The problem ▸ Which lines of the entries contain the string "icon"? Please find them and copy them.

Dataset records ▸
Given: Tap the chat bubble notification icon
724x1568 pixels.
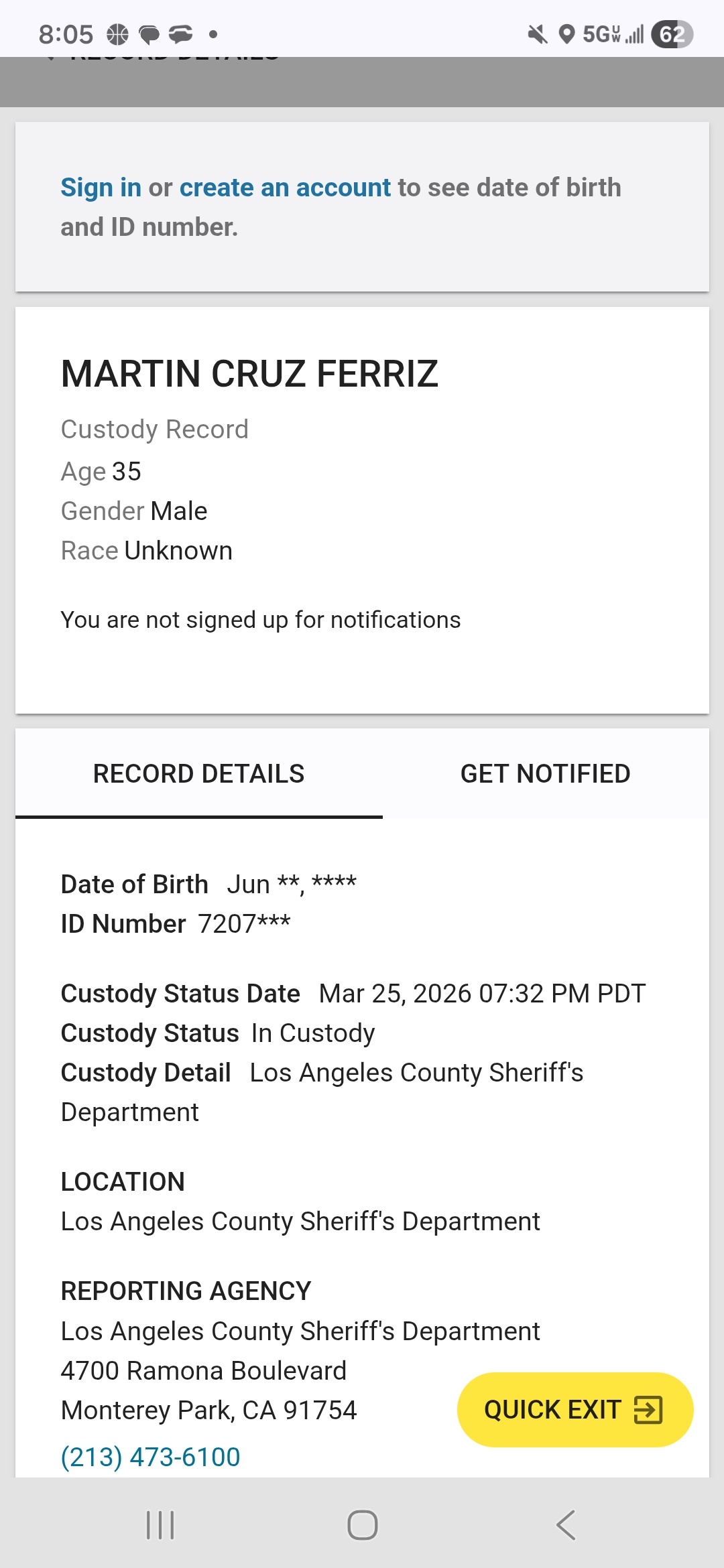Looking at the screenshot, I should tap(149, 34).
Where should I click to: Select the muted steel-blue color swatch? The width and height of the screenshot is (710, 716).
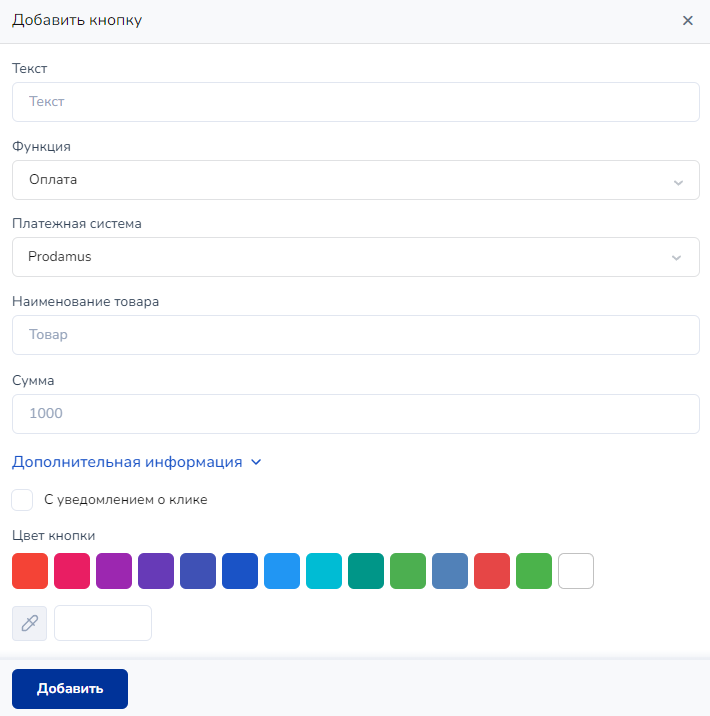[x=450, y=571]
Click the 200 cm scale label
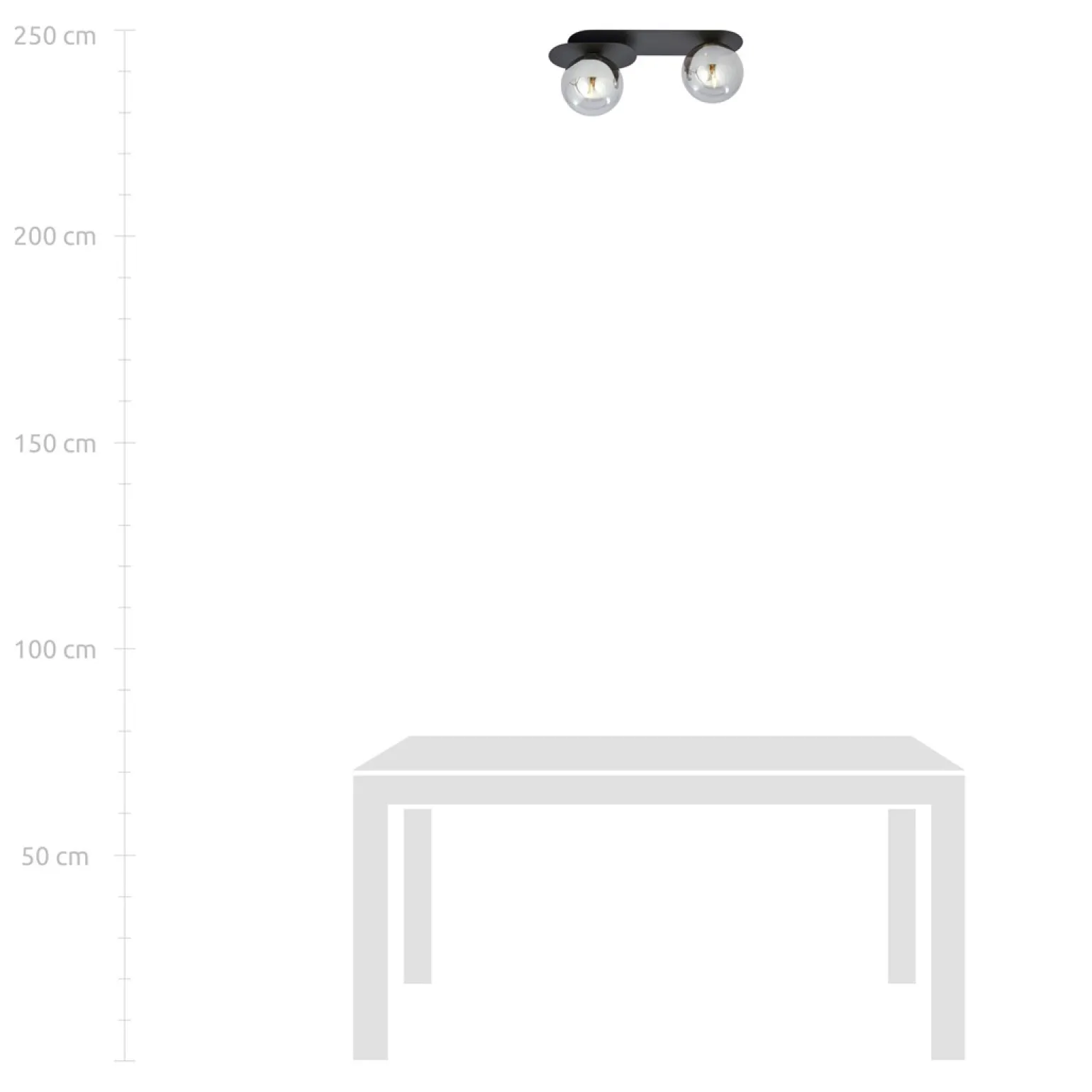The height and width of the screenshot is (1092, 1092). pos(55,236)
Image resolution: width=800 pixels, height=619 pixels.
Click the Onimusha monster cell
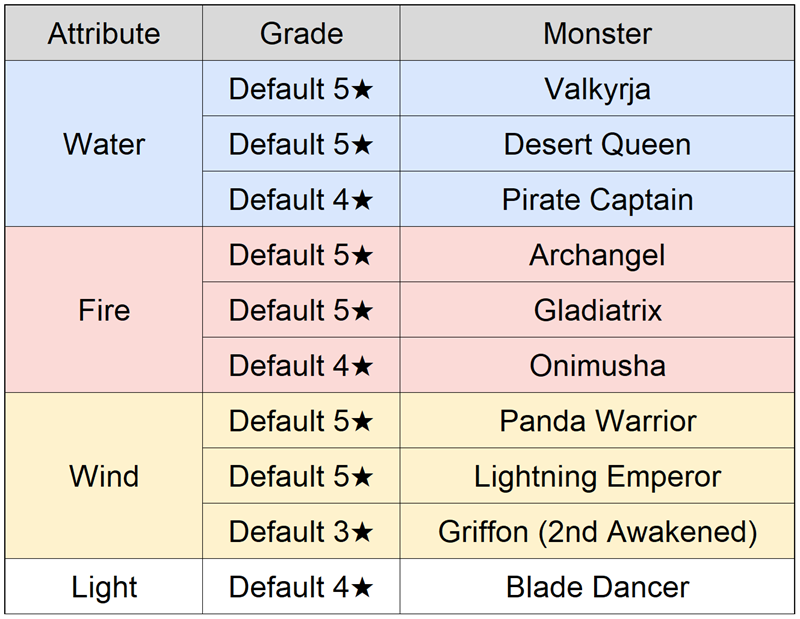pyautogui.click(x=597, y=365)
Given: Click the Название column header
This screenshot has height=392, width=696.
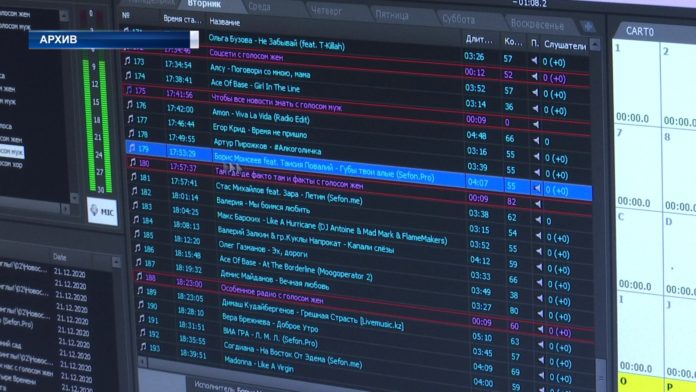Looking at the screenshot, I should 225,22.
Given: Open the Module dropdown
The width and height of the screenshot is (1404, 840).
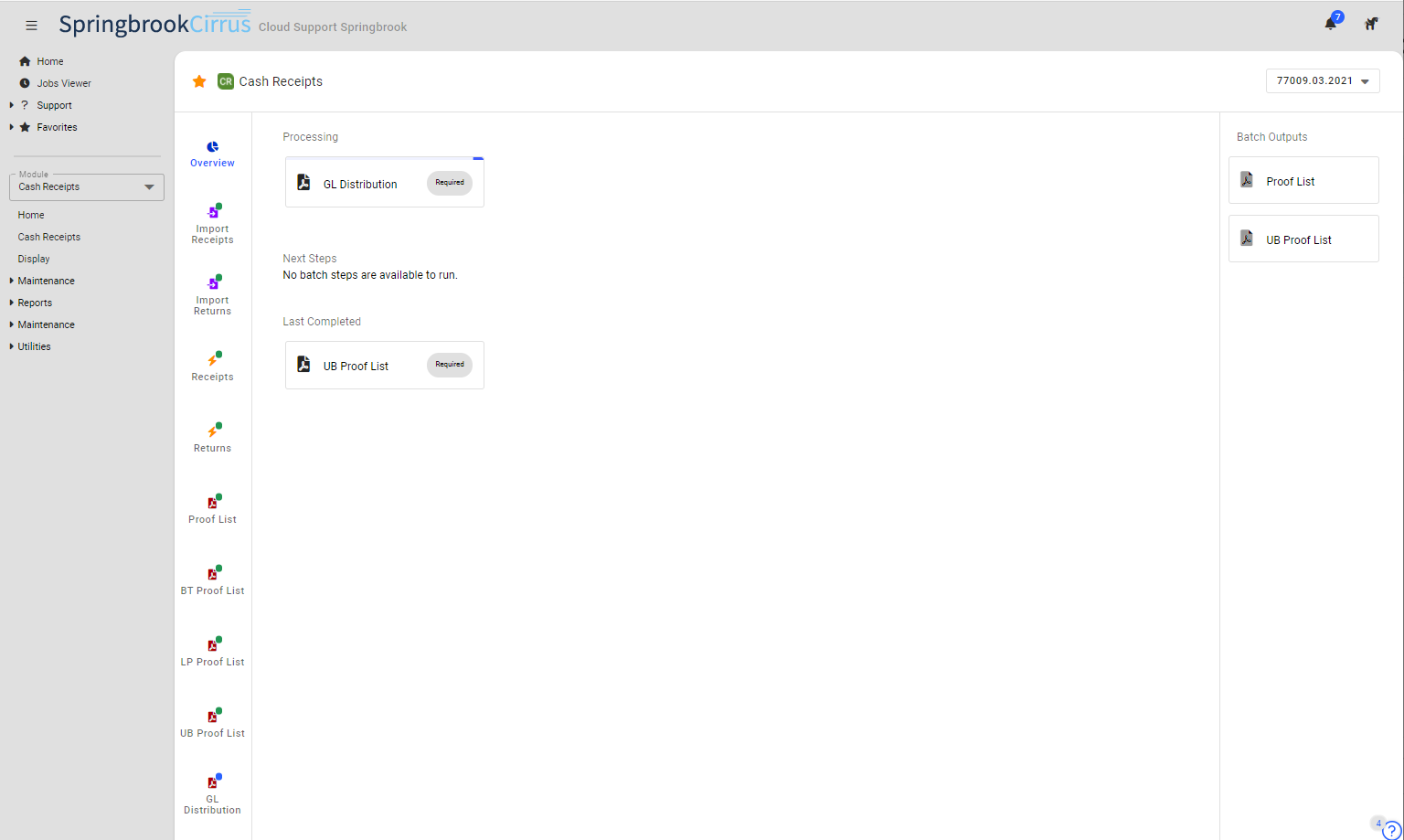Looking at the screenshot, I should (87, 187).
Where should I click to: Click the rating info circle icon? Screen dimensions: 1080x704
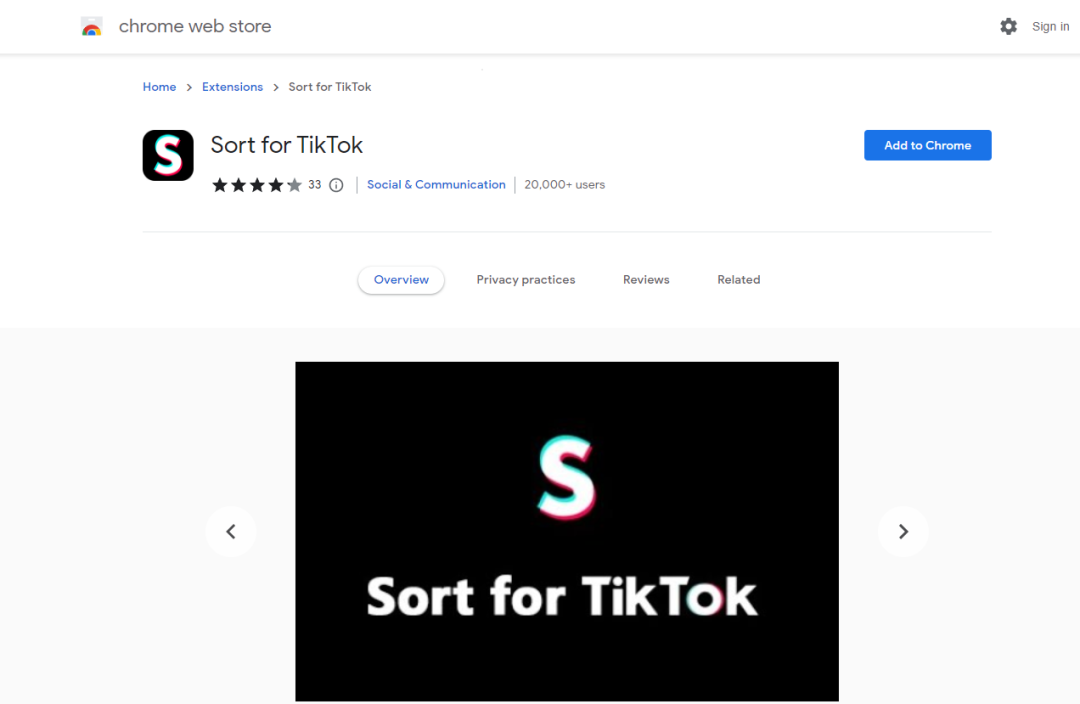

The completed task ▸
Given: Tap the chat bubble notification icon
Where should I click to: Click the rating info circle icon? Screen dimensions: 1080x704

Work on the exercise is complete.